13.3. Spatial Locality

This section uses the dot product \(\vec{a} \cdot \vec{b} = \sum_{k=0}^{n-1} a_k b_k\) of the two vectors \(\vec{a} = (a_0, \ldots, a_{n-1})\) and \(\vec{b} = (b_0, \ldots, b_{n-1})\) as a running example. We choose the size \(n\) of the two vectors sufficiently large such that they do not fit into any cache level. Specifically, we use \(n=134,217,728\) and uint64_t elements such that each vector requires 1GiB of memory. We study the performance of the following different implementations:

  1. \(\sum_{k=0}^{n-1} a_k b_k\)

  2. \(\left( \sum_{k=0}^{n/2-1} a_{2k} b_{2k} \right) + \left( \sum_{k=0}^{n/2-1} a_{2k+1} b_{2k+1} \right)\)

  3. \(\sum_{l=0}^{3} \left( \sum_{k=0}^{n/4-1} a_{4k+l} b_{4k+l} \right)\)

  4. \(\sum_{l=0}^{7} \left( \sum_{k=0}^{n/8-1} a_{8k+l} b_{8k+l} \right)\)

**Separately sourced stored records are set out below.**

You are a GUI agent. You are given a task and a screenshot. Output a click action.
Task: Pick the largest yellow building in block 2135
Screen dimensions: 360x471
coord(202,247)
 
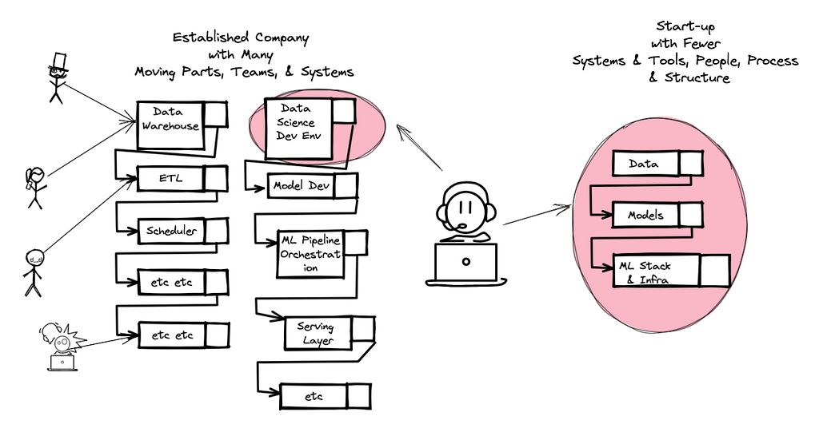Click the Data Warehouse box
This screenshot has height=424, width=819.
point(182,125)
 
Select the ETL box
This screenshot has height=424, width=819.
point(182,178)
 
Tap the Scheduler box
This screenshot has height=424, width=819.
point(183,231)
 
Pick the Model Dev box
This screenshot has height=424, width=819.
point(313,186)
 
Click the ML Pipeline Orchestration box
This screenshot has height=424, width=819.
point(322,254)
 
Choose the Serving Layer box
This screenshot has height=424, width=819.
point(329,333)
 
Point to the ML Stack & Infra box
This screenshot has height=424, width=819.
point(671,271)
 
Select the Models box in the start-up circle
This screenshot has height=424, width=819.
point(657,215)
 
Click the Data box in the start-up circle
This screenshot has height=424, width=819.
point(657,163)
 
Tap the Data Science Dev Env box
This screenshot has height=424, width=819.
point(310,129)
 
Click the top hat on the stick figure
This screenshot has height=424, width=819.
point(58,61)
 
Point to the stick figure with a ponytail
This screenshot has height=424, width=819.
point(36,188)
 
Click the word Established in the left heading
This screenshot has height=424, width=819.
point(210,38)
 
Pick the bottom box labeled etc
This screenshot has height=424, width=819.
point(326,396)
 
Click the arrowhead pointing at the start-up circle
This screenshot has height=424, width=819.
point(565,208)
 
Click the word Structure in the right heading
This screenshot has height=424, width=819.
point(697,77)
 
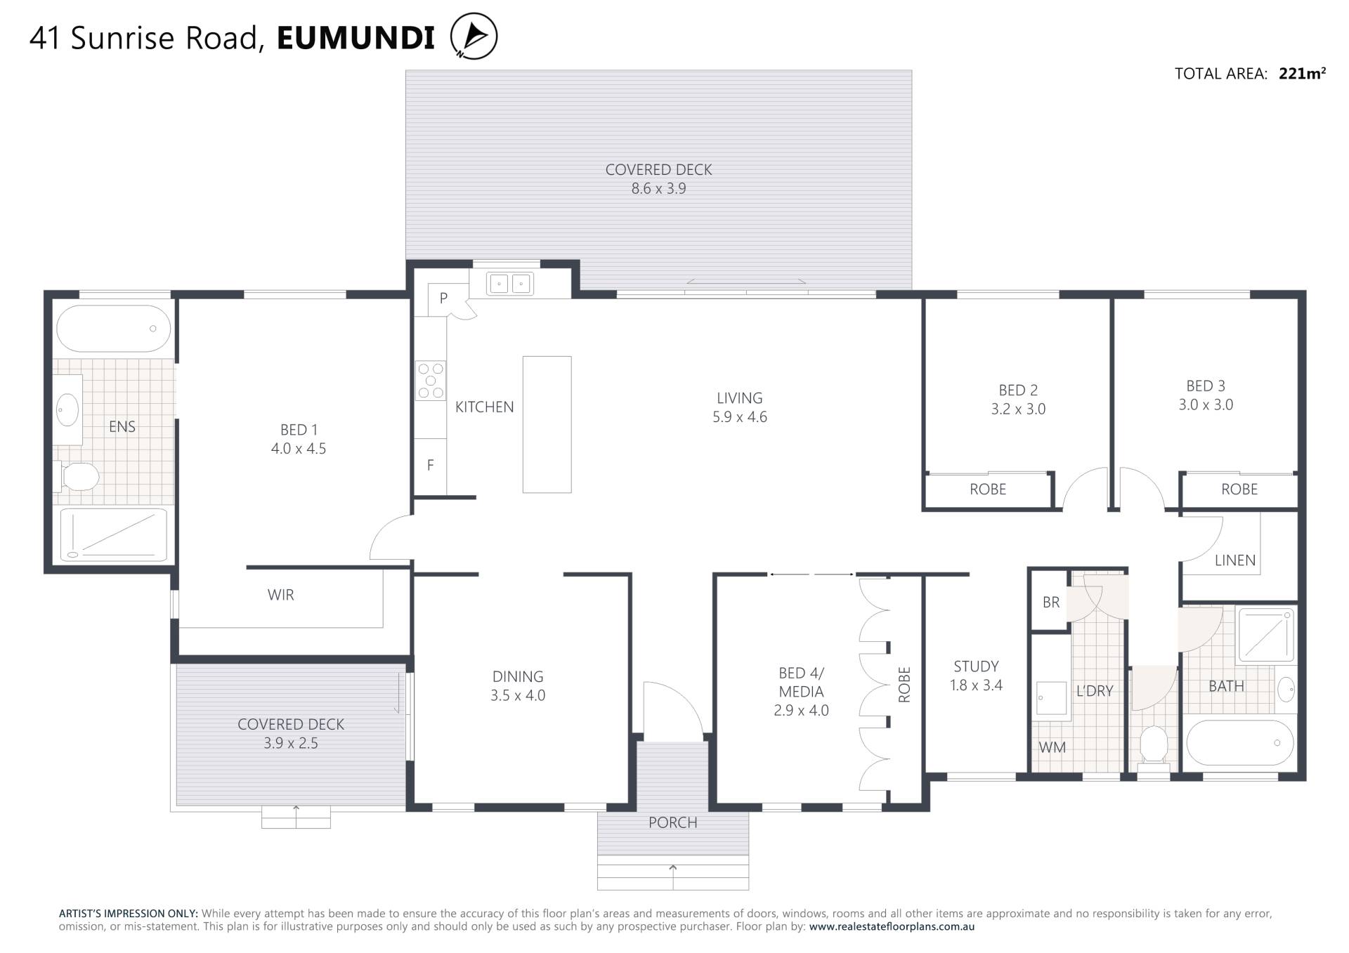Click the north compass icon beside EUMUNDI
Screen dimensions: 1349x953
click(474, 36)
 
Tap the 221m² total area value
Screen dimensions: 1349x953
click(1302, 73)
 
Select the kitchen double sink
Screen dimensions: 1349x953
click(510, 284)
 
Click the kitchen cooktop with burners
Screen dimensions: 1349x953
click(430, 381)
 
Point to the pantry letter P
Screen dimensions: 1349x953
click(443, 298)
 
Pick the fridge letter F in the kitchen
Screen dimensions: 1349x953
click(430, 465)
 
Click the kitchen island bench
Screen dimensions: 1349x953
click(547, 424)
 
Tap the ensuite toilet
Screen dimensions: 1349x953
click(76, 476)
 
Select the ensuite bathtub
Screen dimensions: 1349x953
click(113, 329)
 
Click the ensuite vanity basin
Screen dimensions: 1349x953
click(67, 409)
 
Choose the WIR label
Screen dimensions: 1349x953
click(280, 595)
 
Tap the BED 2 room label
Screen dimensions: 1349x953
click(1018, 390)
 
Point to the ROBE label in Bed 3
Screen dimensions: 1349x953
click(1239, 489)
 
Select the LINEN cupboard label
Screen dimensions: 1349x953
click(1235, 560)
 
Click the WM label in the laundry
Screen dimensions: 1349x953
click(1053, 747)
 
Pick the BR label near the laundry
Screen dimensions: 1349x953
click(1051, 602)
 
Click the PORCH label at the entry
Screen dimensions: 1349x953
click(672, 822)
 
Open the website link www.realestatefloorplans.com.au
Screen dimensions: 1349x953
click(892, 926)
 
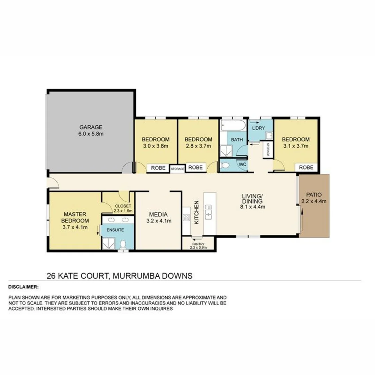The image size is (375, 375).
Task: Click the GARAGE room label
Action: [x=90, y=127]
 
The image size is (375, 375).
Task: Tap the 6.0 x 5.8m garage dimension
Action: [x=90, y=133]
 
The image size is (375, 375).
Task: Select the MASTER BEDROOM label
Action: [x=75, y=217]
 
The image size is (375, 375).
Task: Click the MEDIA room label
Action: [x=158, y=214]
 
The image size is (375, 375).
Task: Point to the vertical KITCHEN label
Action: [x=196, y=212]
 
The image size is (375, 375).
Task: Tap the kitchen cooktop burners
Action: [x=186, y=218]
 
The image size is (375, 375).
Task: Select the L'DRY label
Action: [x=258, y=128]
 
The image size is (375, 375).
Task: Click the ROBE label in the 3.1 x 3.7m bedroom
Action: [x=306, y=167]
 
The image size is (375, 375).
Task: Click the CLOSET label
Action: [x=123, y=206]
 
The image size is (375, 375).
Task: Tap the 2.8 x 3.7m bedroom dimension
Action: [x=198, y=146]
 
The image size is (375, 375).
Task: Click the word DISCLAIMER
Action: [x=23, y=287]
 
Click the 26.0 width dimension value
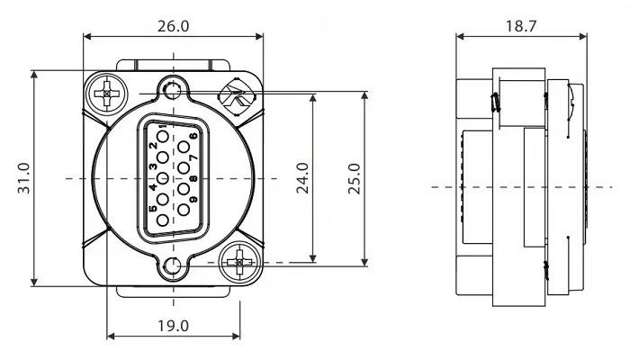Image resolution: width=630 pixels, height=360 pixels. (173, 26)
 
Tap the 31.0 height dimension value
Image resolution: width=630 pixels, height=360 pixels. (23, 178)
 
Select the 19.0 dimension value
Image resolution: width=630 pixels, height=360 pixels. (173, 326)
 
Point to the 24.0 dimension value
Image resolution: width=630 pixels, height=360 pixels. (302, 178)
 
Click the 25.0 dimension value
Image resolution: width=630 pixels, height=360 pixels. (354, 179)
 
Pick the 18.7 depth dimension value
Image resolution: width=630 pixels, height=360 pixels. (521, 26)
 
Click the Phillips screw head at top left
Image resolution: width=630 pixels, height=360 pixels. (107, 94)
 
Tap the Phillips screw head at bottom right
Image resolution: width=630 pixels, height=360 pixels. (239, 263)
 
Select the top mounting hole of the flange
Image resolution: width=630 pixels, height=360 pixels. (173, 90)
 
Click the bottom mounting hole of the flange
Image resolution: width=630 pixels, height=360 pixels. (173, 266)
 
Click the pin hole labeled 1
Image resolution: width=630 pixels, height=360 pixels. (163, 137)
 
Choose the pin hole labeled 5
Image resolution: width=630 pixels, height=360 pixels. (163, 220)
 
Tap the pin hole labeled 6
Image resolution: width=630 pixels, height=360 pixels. (184, 147)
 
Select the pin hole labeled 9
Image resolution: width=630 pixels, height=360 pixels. (184, 210)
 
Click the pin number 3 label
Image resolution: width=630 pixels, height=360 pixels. (153, 166)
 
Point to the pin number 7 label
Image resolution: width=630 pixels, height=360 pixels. (194, 158)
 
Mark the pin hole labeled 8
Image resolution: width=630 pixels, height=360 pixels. (184, 189)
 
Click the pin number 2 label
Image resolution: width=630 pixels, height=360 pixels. (153, 146)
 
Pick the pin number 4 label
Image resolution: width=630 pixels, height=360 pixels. (153, 187)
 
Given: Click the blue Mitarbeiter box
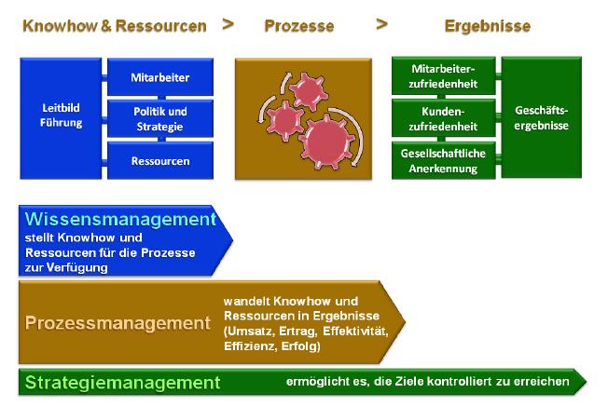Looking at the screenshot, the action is (x=160, y=76).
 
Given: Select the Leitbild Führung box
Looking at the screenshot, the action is (x=61, y=118).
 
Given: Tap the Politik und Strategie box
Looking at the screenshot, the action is (x=160, y=119).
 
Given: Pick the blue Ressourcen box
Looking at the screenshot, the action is (x=160, y=161).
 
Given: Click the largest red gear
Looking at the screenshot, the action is (x=326, y=142).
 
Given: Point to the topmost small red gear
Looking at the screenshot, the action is (x=308, y=89).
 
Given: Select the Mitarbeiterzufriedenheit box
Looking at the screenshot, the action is (x=444, y=75).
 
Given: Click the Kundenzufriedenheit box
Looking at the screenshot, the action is (x=444, y=118).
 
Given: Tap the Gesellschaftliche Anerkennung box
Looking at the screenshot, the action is (x=444, y=161).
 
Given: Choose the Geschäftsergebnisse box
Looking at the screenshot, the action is (x=541, y=117).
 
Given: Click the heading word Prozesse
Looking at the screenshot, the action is (x=299, y=26).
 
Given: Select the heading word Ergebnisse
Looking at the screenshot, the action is (x=488, y=26).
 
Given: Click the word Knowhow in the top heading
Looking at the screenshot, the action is (x=60, y=26).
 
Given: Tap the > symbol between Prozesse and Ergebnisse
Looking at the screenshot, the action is (x=382, y=24).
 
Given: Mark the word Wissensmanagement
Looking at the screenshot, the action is (x=120, y=219).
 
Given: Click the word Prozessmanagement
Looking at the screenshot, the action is (x=117, y=323).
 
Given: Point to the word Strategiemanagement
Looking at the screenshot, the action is (x=122, y=383).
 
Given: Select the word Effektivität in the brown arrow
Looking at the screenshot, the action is (x=355, y=332).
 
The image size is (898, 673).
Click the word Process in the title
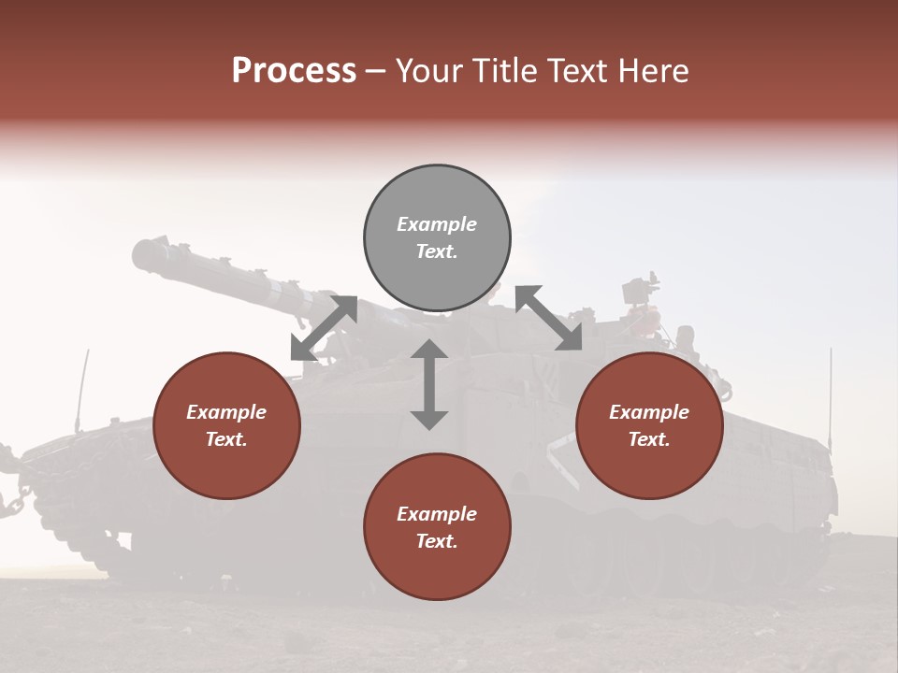(294, 71)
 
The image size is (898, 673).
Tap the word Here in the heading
(652, 71)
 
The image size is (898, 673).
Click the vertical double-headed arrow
(429, 384)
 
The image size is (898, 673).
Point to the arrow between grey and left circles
(324, 327)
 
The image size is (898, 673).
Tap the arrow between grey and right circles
(549, 318)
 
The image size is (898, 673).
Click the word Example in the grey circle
(437, 224)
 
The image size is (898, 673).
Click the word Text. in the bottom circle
(437, 541)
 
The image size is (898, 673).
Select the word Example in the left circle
(226, 412)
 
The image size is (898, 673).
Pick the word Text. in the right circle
(649, 439)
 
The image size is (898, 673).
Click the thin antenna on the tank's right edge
(830, 393)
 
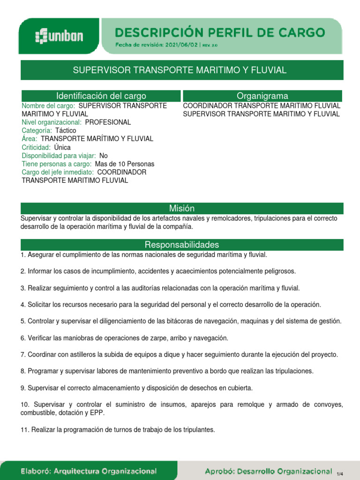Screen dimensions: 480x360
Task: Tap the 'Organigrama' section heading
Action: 262,96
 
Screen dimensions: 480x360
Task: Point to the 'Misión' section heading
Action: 182,209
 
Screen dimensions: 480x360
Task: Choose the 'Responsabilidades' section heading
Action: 182,245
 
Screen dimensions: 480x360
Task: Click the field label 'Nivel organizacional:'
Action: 52,122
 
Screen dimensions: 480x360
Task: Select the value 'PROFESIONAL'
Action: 108,122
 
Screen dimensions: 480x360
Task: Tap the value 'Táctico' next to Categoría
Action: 66,131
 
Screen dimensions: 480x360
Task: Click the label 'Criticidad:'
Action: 36,147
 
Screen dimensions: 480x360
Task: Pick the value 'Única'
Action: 62,147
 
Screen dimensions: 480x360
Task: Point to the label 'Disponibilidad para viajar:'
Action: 59,156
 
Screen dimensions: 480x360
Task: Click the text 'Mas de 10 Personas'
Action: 124,164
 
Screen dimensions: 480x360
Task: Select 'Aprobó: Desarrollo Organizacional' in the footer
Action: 269,471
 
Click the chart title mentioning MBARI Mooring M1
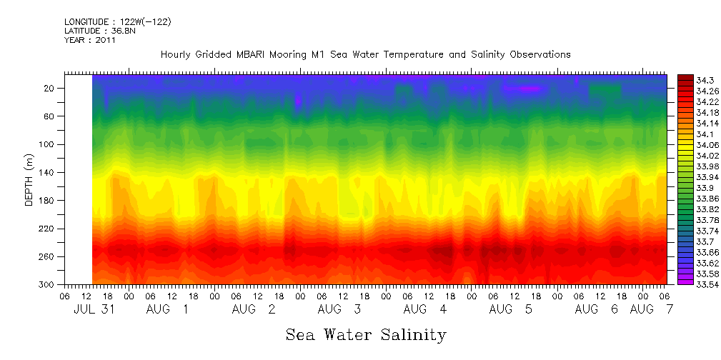click(365, 54)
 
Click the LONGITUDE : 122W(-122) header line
click(117, 22)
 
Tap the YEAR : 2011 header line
click(89, 40)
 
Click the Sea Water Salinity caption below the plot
click(366, 334)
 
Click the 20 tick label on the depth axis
click(50, 88)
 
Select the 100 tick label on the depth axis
click(48, 144)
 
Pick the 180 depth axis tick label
click(48, 200)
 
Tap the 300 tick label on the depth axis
click(48, 285)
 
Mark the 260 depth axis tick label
click(48, 256)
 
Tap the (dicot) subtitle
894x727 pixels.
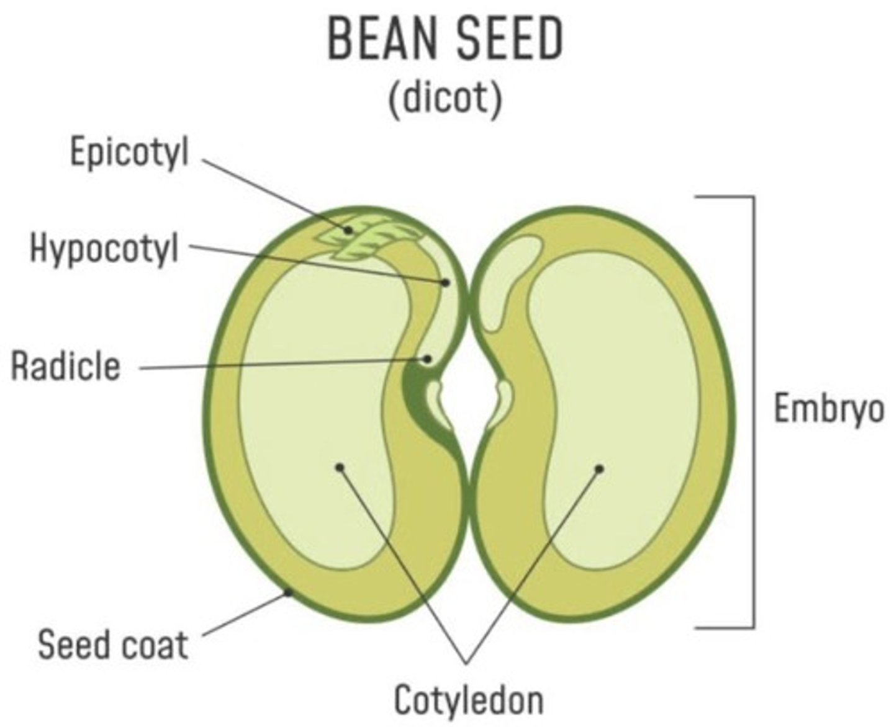pos(445,97)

  5. \(\sum_{l=0}^{15} \left( \sum_{k=0}^{n/16-1} a_{16k+l} b_{16k+l} \right)\)

Tasks

  1. Assume that \(\vec{a}\) and \(\vec{b}\) are aligned to the cache line size and that the first implementation requires 1s per dot product. What performance do you expect for implementations 2–5 when running on one of the Raspberry Pi 5’s cores? Why?

  2. Implement the five dot product variants. Use arrays with 134,217,728 elements of type uint64_t. Run your implementation on one of the course’s Pis.

13.4. Matrix Transpose

The examples in Section 13.3 are somewhat artificial. Possibly all of us would initially opt for the first and fastest implementation. However, in general, the most straightforward implementation is not always the fastest one. One such example is the transposition of a large matrix. In this part of the lab, we are given a vanilla implementation that sets \(B=A^T\) for a \(16,384 \times 16,384\) matrix \(A\) with uint64_t elements. Our goal is to implement a faster version which better exploits spatial locality.

Tasks

  1. Have a look at the vanilla implementation. Which operation is troublesome? Reading the data of \(A\) or writing \(B\)? Why?

  2. Design and implement a new version which is cache-aware. Benchmark your improved implementation!